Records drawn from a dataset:

------------------------------------

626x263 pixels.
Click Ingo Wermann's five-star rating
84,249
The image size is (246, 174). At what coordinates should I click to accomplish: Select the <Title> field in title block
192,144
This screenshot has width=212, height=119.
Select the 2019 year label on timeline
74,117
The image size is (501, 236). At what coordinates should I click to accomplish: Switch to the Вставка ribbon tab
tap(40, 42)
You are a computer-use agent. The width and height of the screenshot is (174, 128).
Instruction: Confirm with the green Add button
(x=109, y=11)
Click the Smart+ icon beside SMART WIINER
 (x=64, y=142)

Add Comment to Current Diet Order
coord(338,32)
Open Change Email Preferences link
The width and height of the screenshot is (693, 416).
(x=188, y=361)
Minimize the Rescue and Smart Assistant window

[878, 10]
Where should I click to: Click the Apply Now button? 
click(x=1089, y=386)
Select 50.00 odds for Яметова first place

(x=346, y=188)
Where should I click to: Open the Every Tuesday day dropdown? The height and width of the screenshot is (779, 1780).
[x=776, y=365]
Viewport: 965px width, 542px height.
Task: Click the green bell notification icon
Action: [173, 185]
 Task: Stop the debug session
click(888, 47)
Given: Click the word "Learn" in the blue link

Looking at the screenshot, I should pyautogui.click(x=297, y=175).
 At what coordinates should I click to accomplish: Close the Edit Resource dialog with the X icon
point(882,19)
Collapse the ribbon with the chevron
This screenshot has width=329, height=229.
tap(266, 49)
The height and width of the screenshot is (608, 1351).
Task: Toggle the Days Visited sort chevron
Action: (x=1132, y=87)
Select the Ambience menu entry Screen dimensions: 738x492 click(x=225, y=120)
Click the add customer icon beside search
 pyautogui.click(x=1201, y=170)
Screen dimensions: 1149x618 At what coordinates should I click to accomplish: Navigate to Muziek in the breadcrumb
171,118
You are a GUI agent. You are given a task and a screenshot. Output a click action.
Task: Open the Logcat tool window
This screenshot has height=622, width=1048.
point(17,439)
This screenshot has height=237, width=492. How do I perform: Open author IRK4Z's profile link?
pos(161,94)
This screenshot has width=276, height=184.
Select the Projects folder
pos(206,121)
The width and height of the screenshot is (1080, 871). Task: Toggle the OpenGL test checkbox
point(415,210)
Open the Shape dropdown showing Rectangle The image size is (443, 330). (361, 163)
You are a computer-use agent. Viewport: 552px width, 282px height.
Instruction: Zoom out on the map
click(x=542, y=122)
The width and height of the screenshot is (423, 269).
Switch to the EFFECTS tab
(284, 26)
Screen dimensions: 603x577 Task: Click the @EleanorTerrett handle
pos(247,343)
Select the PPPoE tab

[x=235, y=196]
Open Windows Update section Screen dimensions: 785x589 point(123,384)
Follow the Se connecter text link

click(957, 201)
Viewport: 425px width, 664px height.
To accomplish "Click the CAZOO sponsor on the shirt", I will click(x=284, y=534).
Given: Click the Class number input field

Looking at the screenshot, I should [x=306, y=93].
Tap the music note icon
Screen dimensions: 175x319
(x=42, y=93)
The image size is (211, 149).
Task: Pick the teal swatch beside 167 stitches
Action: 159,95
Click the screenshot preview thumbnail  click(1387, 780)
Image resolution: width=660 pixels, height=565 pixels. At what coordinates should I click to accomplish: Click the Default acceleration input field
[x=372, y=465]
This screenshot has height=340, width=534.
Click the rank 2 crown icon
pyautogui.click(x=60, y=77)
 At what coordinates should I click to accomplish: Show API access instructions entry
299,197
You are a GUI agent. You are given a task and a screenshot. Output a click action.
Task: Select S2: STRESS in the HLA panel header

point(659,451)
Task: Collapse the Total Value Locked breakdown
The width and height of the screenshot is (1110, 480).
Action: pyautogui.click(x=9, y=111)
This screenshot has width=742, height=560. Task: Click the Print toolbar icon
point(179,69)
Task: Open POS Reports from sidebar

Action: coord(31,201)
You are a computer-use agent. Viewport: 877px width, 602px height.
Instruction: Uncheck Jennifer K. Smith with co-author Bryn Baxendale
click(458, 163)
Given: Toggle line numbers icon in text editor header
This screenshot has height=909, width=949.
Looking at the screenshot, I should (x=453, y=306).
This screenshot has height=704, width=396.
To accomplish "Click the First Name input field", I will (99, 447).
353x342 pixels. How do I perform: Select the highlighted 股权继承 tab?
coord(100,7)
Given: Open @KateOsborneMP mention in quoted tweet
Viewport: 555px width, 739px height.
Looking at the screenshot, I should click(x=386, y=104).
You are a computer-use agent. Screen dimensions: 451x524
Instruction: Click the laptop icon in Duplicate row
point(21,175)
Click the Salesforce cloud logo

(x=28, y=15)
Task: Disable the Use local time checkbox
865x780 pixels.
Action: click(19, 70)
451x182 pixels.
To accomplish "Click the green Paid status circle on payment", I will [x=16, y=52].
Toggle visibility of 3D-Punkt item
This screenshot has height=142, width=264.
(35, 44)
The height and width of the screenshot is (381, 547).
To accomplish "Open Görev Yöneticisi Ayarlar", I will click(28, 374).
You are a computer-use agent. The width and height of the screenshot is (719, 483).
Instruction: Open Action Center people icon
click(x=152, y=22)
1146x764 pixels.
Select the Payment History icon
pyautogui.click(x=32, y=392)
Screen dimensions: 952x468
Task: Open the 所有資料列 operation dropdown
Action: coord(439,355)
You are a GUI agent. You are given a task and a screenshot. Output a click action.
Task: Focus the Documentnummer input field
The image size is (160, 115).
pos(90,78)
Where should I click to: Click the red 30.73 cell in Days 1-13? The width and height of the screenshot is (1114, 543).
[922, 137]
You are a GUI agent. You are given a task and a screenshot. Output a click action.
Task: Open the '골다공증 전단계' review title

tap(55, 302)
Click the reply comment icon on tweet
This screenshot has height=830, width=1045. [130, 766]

------------------------------------

§ TASK GOAL
Among the lines above, which hold the word "Collapse"? Report each one.

§ TASK SOLUTION
Collapse the ribbon with the chevron
Task: Collapse the Total Value Locked breakdown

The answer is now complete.